# Task to carry out
For each line of the data below, copy it if it holds the word "Commuter".

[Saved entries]
↓
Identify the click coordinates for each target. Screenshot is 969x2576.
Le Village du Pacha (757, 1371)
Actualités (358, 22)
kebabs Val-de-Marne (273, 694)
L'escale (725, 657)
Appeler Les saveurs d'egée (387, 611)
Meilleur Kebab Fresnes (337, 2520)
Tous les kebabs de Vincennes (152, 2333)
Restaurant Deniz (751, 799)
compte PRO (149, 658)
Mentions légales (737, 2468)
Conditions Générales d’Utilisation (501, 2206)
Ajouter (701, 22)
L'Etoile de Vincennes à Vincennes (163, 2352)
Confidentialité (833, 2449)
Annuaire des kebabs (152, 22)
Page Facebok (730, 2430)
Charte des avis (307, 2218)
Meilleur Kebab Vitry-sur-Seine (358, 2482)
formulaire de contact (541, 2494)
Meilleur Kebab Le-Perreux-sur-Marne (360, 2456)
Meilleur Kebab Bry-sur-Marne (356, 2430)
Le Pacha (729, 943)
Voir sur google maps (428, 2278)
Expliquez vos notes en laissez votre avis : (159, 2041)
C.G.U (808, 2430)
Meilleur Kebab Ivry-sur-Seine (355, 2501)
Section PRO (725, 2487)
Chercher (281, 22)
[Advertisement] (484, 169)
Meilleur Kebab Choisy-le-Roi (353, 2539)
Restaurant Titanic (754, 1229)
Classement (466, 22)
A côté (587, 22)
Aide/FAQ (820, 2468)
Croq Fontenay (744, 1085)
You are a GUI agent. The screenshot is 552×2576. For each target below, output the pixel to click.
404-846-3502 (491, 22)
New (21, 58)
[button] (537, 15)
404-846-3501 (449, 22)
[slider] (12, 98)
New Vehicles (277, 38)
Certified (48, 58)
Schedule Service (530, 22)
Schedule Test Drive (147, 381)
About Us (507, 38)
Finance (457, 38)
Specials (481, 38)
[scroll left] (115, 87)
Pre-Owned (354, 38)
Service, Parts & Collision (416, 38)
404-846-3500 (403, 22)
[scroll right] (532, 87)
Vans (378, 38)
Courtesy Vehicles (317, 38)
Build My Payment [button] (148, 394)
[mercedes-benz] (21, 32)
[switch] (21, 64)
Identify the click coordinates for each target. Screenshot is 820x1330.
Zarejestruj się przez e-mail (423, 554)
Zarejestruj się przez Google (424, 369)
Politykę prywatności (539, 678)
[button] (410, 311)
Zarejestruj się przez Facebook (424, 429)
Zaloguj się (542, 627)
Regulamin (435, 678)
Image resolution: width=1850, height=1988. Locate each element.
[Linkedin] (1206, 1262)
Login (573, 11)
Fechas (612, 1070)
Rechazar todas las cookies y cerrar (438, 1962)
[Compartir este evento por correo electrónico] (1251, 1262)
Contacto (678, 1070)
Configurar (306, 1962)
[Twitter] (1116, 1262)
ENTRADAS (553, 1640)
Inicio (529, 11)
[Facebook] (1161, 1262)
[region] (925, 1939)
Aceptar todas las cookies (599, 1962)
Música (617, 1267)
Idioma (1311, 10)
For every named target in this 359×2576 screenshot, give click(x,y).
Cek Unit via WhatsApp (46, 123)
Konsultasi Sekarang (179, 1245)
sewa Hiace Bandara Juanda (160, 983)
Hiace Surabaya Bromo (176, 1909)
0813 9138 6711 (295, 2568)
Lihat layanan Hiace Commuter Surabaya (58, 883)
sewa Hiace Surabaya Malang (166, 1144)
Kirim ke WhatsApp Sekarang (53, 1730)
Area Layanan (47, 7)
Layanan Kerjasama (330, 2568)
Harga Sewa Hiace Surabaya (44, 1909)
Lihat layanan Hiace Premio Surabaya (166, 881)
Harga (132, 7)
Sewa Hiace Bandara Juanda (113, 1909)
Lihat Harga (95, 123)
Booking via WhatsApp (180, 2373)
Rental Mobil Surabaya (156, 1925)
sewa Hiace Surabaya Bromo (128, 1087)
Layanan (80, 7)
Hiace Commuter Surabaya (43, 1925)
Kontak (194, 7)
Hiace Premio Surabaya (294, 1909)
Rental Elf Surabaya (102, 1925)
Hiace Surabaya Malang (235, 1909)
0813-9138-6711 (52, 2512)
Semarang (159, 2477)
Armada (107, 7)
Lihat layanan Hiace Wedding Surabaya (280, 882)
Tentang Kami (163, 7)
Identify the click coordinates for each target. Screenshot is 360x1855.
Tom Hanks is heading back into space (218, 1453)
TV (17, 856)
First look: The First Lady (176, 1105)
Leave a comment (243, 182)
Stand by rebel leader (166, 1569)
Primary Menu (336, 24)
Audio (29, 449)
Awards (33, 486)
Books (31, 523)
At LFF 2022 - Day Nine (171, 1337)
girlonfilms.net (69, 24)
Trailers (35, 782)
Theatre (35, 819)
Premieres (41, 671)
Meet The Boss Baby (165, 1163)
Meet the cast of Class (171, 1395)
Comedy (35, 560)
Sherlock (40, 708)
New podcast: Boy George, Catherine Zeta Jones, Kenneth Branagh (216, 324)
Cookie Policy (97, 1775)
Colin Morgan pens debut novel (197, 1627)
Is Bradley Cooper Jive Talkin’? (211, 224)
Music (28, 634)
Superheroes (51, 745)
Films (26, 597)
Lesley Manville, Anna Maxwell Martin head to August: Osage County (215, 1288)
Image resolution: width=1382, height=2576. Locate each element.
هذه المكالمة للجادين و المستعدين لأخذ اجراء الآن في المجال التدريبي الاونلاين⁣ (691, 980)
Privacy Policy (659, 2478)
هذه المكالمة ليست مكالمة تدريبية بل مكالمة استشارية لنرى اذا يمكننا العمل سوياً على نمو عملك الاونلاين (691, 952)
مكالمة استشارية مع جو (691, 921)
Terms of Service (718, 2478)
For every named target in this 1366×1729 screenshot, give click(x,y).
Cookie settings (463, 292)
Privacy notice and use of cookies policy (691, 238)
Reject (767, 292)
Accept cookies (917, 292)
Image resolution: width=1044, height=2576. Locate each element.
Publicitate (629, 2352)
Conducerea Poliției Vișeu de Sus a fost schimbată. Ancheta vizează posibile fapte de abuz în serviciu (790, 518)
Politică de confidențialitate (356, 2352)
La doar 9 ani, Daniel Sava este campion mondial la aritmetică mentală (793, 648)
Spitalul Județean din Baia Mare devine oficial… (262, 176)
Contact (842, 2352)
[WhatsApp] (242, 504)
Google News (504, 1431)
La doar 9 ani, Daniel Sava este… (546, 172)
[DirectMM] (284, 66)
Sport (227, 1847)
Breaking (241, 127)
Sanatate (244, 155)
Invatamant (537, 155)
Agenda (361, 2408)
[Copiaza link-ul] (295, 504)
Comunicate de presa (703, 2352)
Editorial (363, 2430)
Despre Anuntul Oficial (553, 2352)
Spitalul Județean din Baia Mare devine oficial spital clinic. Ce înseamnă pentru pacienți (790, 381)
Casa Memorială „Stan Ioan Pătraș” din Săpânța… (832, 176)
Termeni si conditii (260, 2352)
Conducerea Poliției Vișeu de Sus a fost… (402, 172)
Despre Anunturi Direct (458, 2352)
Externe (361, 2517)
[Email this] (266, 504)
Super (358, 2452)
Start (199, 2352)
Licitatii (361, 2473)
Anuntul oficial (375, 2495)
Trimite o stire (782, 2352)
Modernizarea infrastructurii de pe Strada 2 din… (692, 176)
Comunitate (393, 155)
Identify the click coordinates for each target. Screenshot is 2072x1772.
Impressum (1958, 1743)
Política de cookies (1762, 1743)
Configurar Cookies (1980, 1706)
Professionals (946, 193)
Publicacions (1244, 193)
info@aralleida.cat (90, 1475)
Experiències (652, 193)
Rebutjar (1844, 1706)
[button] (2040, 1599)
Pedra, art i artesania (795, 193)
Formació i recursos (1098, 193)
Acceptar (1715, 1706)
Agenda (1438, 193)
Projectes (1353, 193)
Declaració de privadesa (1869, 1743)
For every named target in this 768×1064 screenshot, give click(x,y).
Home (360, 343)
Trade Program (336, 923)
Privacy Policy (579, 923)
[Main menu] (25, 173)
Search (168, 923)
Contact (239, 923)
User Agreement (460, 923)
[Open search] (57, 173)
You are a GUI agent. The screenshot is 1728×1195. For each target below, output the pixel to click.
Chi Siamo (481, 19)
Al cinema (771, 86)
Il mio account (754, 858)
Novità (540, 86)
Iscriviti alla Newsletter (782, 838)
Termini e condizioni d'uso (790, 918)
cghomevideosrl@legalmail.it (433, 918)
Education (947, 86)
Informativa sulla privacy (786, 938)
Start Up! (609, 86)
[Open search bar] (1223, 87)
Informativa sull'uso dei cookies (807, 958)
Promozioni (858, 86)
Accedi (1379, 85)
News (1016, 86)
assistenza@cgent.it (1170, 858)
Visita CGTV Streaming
↑
# Result for this task
Lihat layanan Hiace Commuter Surabaya (58, 883)
Hiace Commuter Surabaya (43, 1925)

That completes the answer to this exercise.